(Edgeler)Let's consider a contest for a single member district: one candidate will be elected.
But is it a good idea to rank everyone?
Yes.
But if I give someone I don't like a rank, couldn't this hurt the chances of candidates I like more?
No.
Your lower preferences cannot ever harm the election prospects of anyone you rank higher than them.
But some of my vote could still go to someone I'm not a fan of?
Yes. But only if all the people you ranked higher than them have already been elected, or cannot possibly win.
By ranking a candidate lowly, you're not helping them beat people you like more than them, you're only helping them against people you hate more.
In the 2002 French Presidential election, there was a vote-off between the top two candidates, the right wing incumbent Jacques Chirac, and far right National Front leader Jean-Marie Le Pen. Many left-wing voters did something they never thought they would do, and voted for Chirac. They weren't using STV, but the principle is identical. In Australian Senate Elections, and some state elections – which do use STV – the Labor Party has advised its supporters to rank the right-wing Liberal Party above Pauline Hanson's One Nation Party. Voting this way doesn't hurt the Labor Party, but it makes it as unlikely as possible that One Nation gets anyone in.
Like the French voters who "voted for the crook, not the fascist", ranking all the candidates helps ensure that what you might consider "the greater of two evils" won't be elected.
There are five types of voters.
Group 1, 10 people, prefer candidate A over C over B over D: A>C>B>D
Group 2, 7 voters, prefer: B>C>A>D
Group 3, 5 voters, prefer: D>C>B>A
Group 4, 3 voters, prefer: C>B>D>A
Group 5, 4 voters, prefer: D>C>A>B
Everyone votes sincerely. In the first round, nobody meets the quota of 15 first choices. So the candidate who is the least preferred is dropped. Candidate C is the first choice of only 3 voters and so is dropped.
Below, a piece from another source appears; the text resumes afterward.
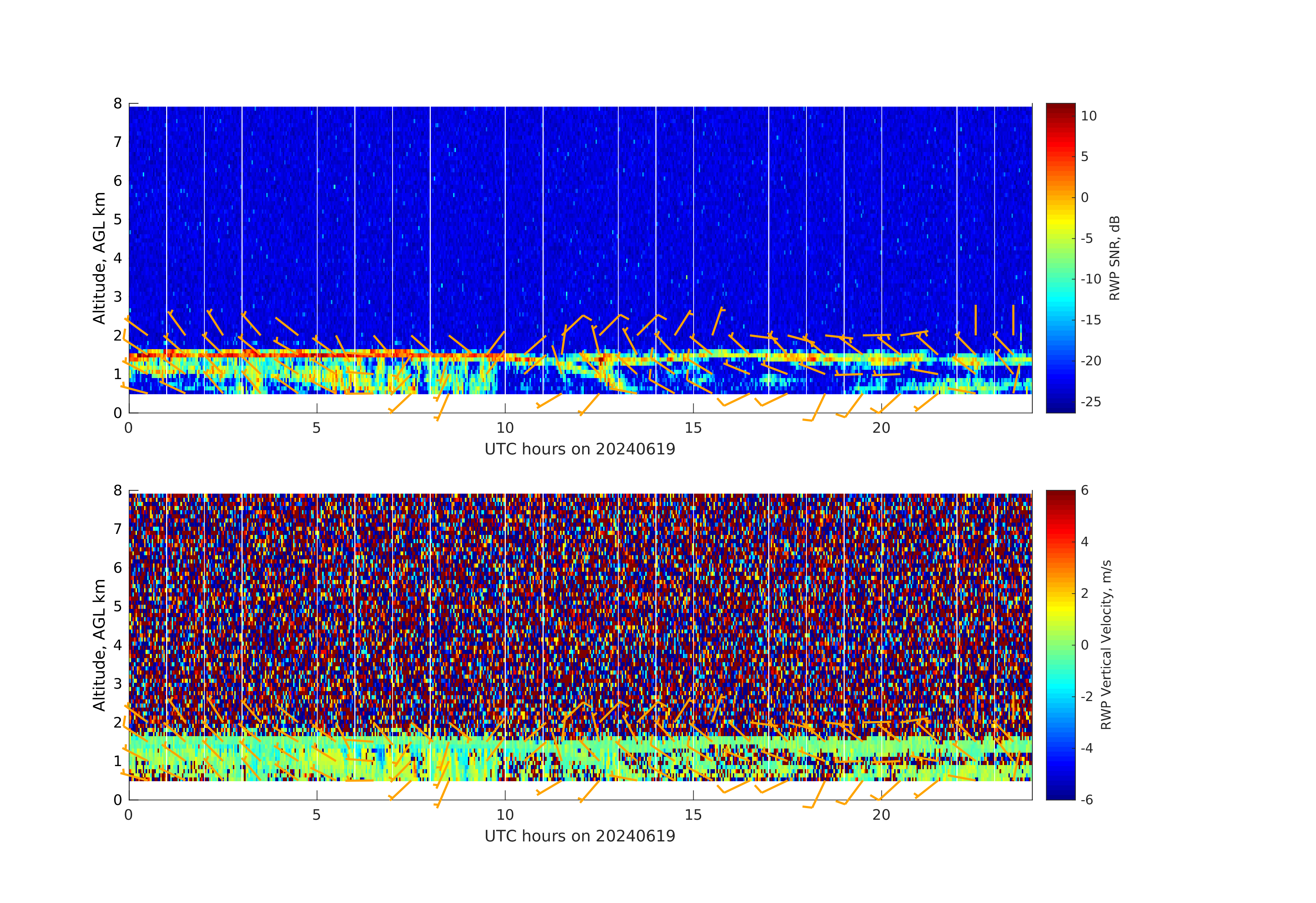The width and height of the screenshot is (1316, 903).
Task: Click the 'RWP SNR, dB' colorbar label
Action: pyautogui.click(x=1114, y=258)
Again, nobody meets the quota of 15 first choices: B and A now tie at 10 first choices, D has 9 and is dropped. In the third round, B reaches the quota of 15 first choices and is elected.
Suppose, though, that Group 5 votes strategically. B is that group's last choice and was the outcome of the STV election. If they had instead reported their preference ordering as having been C>D>A>B, the selection would have run as follows: D would have been dropped in the first round as the first choice of only 5 voters. In the second round, C would be the first choice of 12, A of 10 and B of 7 so B would have been dropped. In the third round, C makes quota with 19 votes; C is the winner.
So can your placing a candidate lower down the ordering ever hurt the chances of someone you've ranked higher? That's been proven above. Now, it may be very very difficult in the real world because nobody has access to the kind of information we've used in this example. But in a single-candidate district, a non-crazy rule of thumb might be that if your first choice is a candidate who is hated by lots of other folks (like D, above, who was the first choice of 9 but the last choice of 17), you may do better by listing as your first choice somebody a bit further down your preference ordering who's more likely to win (like C, above, who was the second choice of lots of folks) if your last choice otherwise has reasonable support.
I don't think that kind of a rule is computationally hard.
Let's look now to Graeme's precise scenario: he argues you can never hurt the chances of someone higher up by ranking lower order candidates rather than leaving them blank. I think he's right about that: your lower preferences are never checked unless your higher preferences have been eliminated. But you can sometimes do better by lying about your preference ordering than by reporting things sincerely. So Farrar's line at Kiwiblog is, I think, incorrect:
Don’t try and be strategic and working out who is most popular and hence I will rank them lower as they don’t need my vote etc. Just rank candidates in order of your true actual preference.Farrar is right that you won't waste your vote in a multimember election by keeping a popular guy as your first choice if he is your first choice; any votes in excess of quota are allocated to your lower order preferences. But that doesn't mean you can't do better by being strategic if your first choice is a bit of an odd one.
I do not dispute that tactical voting is possible under STV. Indeed, I voted tactically in the 2007 local elections.
ReplyDeleteI considered that my favoured ward candidate was obviously going to win, and what I wanted to ensure was that one person - a current councillor - was not returned. So I gave my first preference to my third favoured candidate, whom I - rightly as it turns out - considered would be the one contesting for the last spot against the guy I didn't want.
@Graeme: It was Kiwiblog's interpretation of your post that I think was wrong.